LASERS (SHINE ME IN THE EYE AGAIN AND I WILL STAB YOUR PARROT) – RED EYE REPORT 225
On the episode of the Red Eye Report, we talk about lasers. What the fuck is a laser? Is it made from magic beans? No, you dumbshit. It is not.
Are there lasers that you can buy on Amazon that will cause permanent blindness and pop balloons? Yes.
With me this week is Aperture Ashtray. He can shoot a laser beam out of his asshole if you ask him nicely. Ashtray is like that X-men guy with the classes, accept he wears anexcept obsidian diaper to keep us all safe. Don’t make him take that diaper off.
Next to Ashtray is Target LSR Teddy. Sounds like a cool military weapon, huh? Wrong again losers. The target stands for the retail chain. You know, the one with all the yoga pants. LSR stands for “Lewd Sandwich Regurgitator.” Teddy earned this title after it was discovered that he frequently sneaks around Target, puking half-chewed sandwiches into coat sleeves and baby carriages. That’s why I shop at Aldi.
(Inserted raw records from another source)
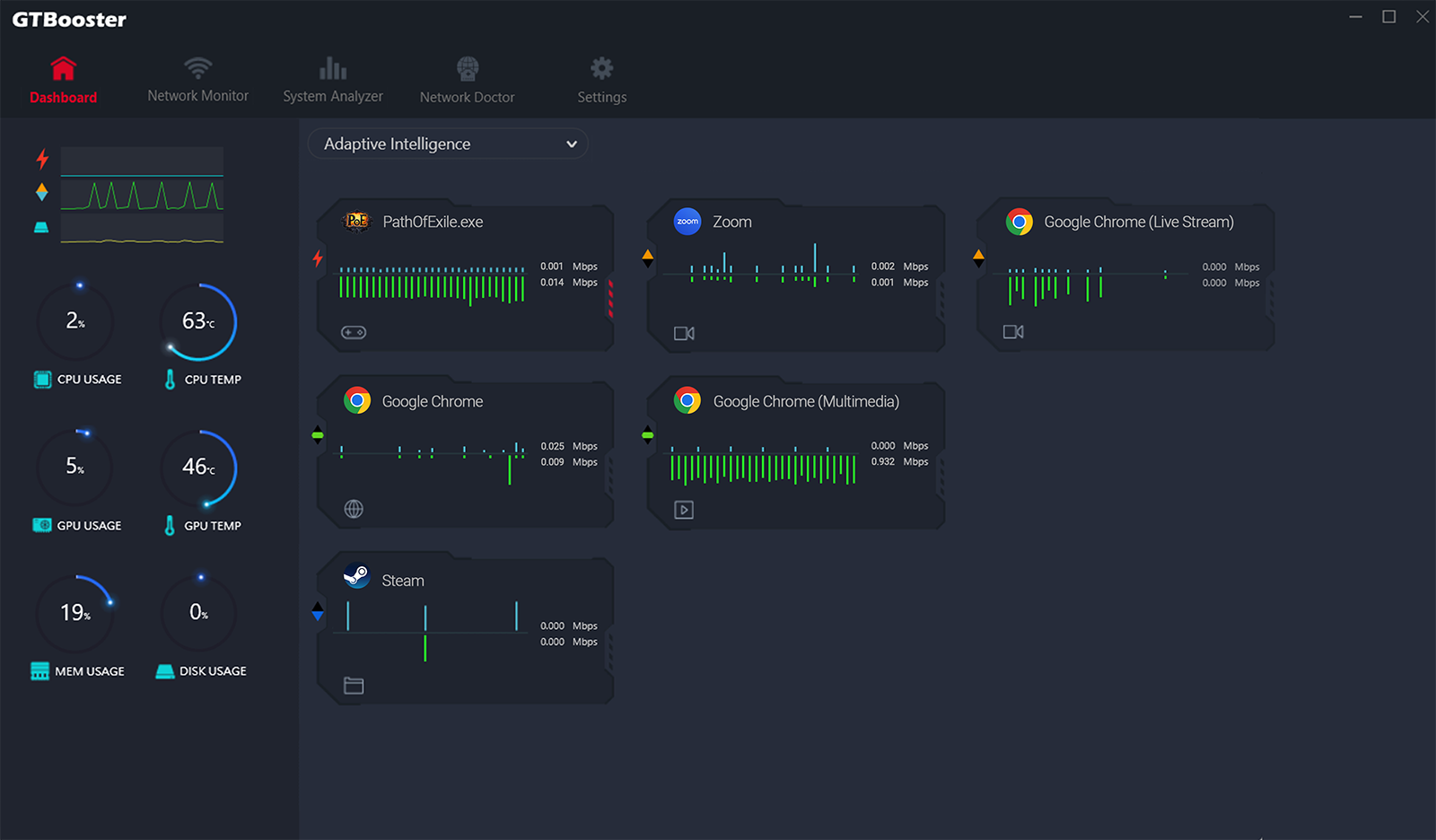Toggle the orange priority marker on Zoom
Screen dimensions: 1436x840
648,258
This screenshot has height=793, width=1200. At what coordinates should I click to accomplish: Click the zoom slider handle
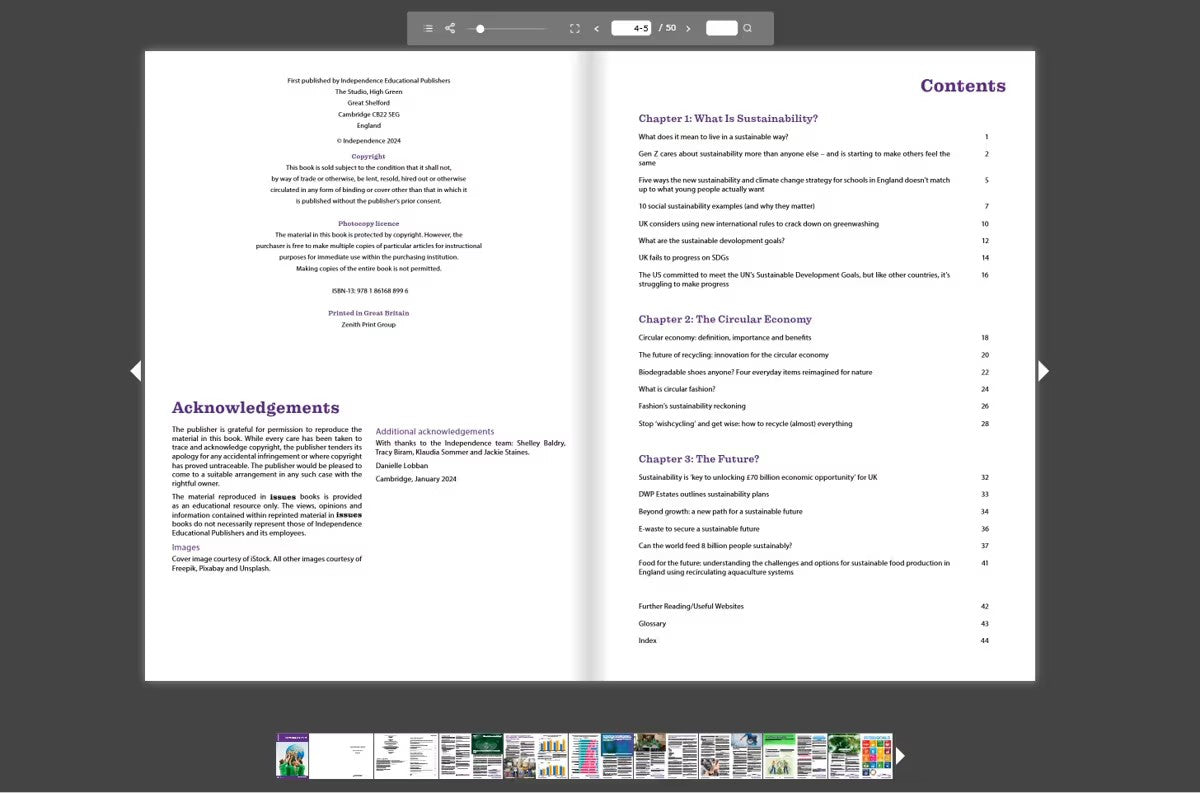coord(480,28)
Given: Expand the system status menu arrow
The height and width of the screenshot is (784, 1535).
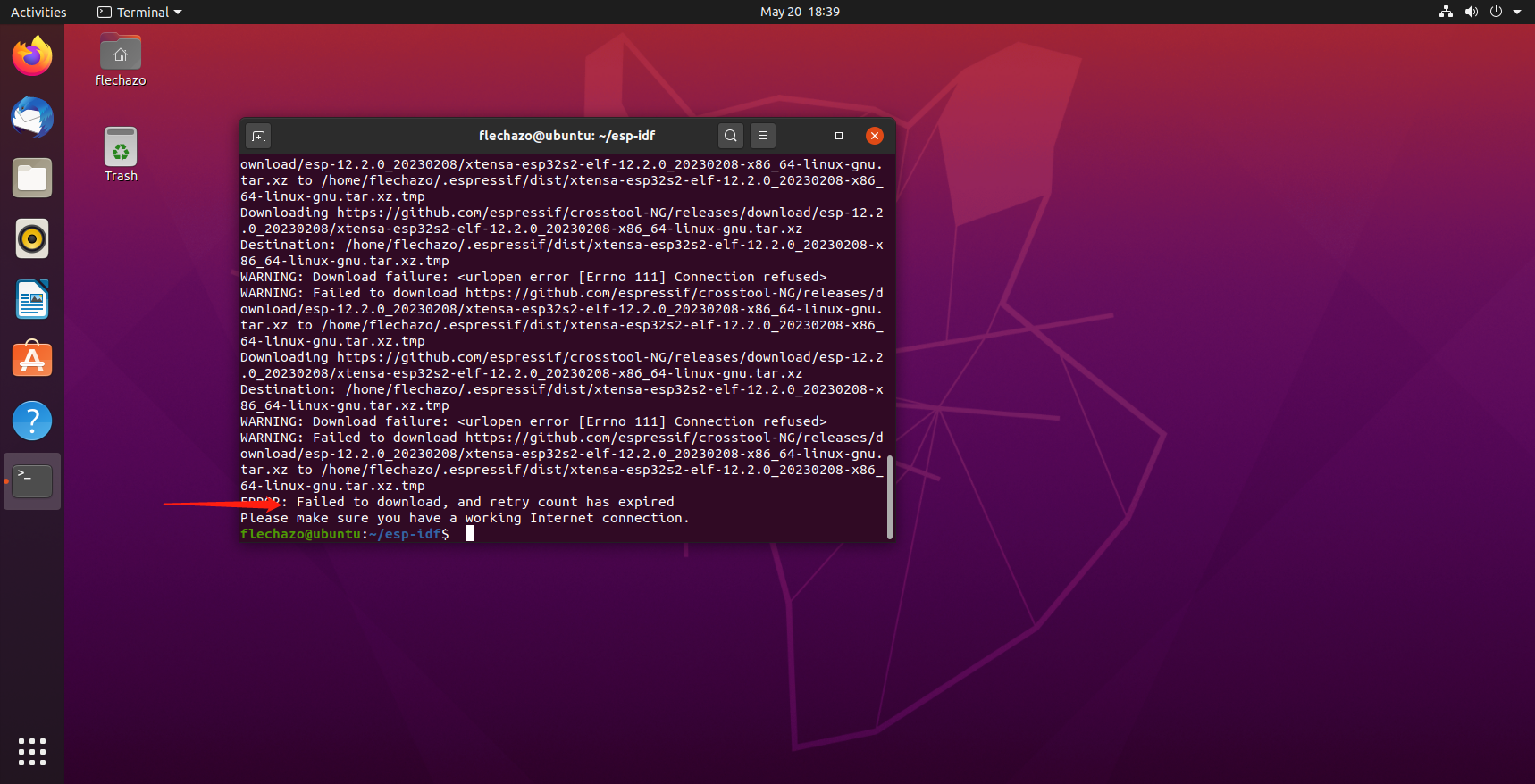Looking at the screenshot, I should (x=1517, y=13).
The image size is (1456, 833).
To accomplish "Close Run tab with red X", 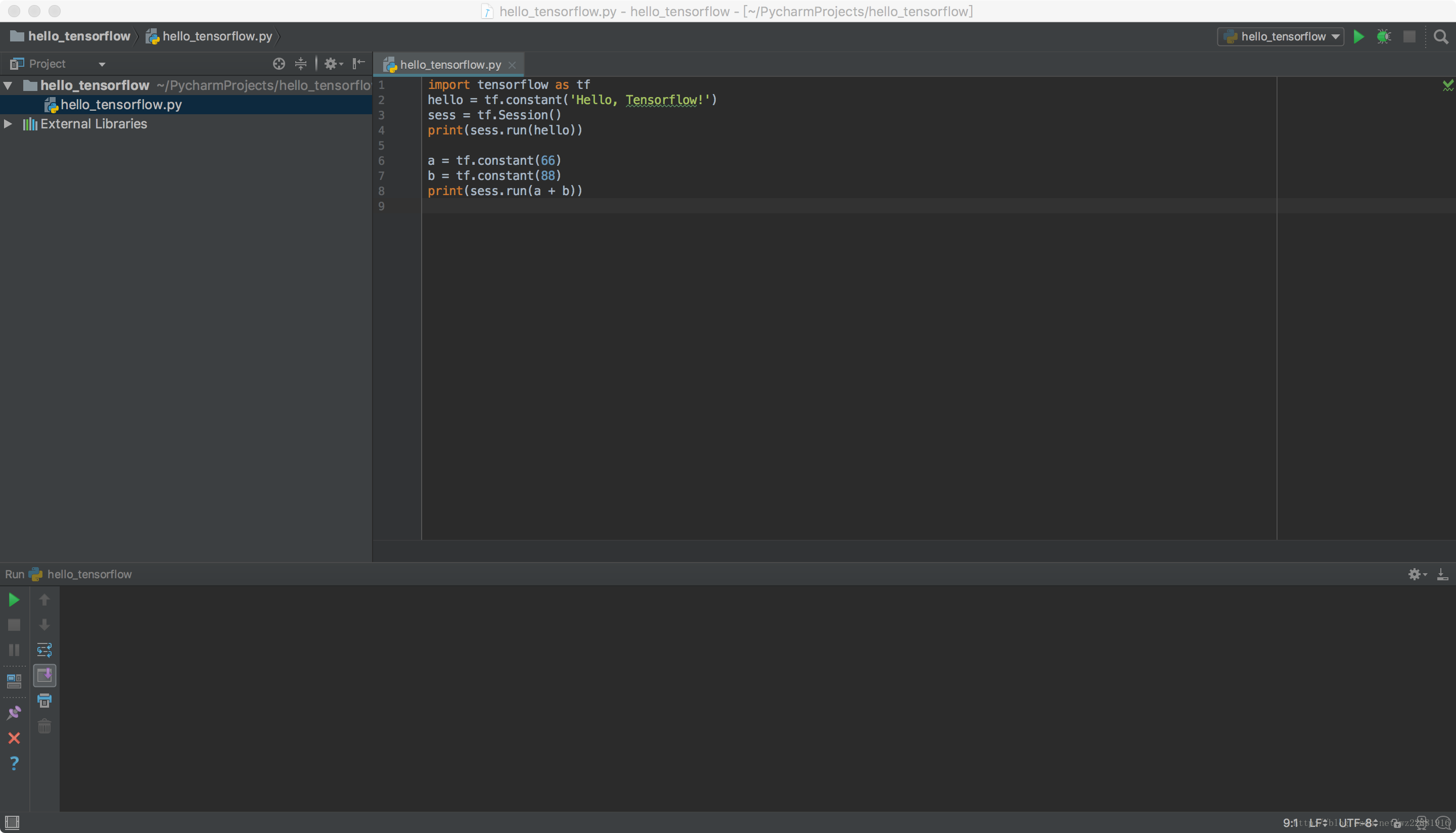I will coord(14,738).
We also have Masturbater with the Mega Laser Mistic. He gets off by “touching” unsuspected women with his high powered infrared laser canon. He’s actually blasting your mom as we speak.
And finally, we have me, Optics Oracle. My dream is to put all of this awesome laser technology to good use. I propose that we mount a huge visible laser to the international space station and blast it down into the jungles of India or rural Texas. Sure, we might start a massive forest fire, but we might also attract a mondo beast tiger. Was that retarded? Yes. And we’re just getting warmed up. Welcome to the Red Eye Report ladies and gentlemen.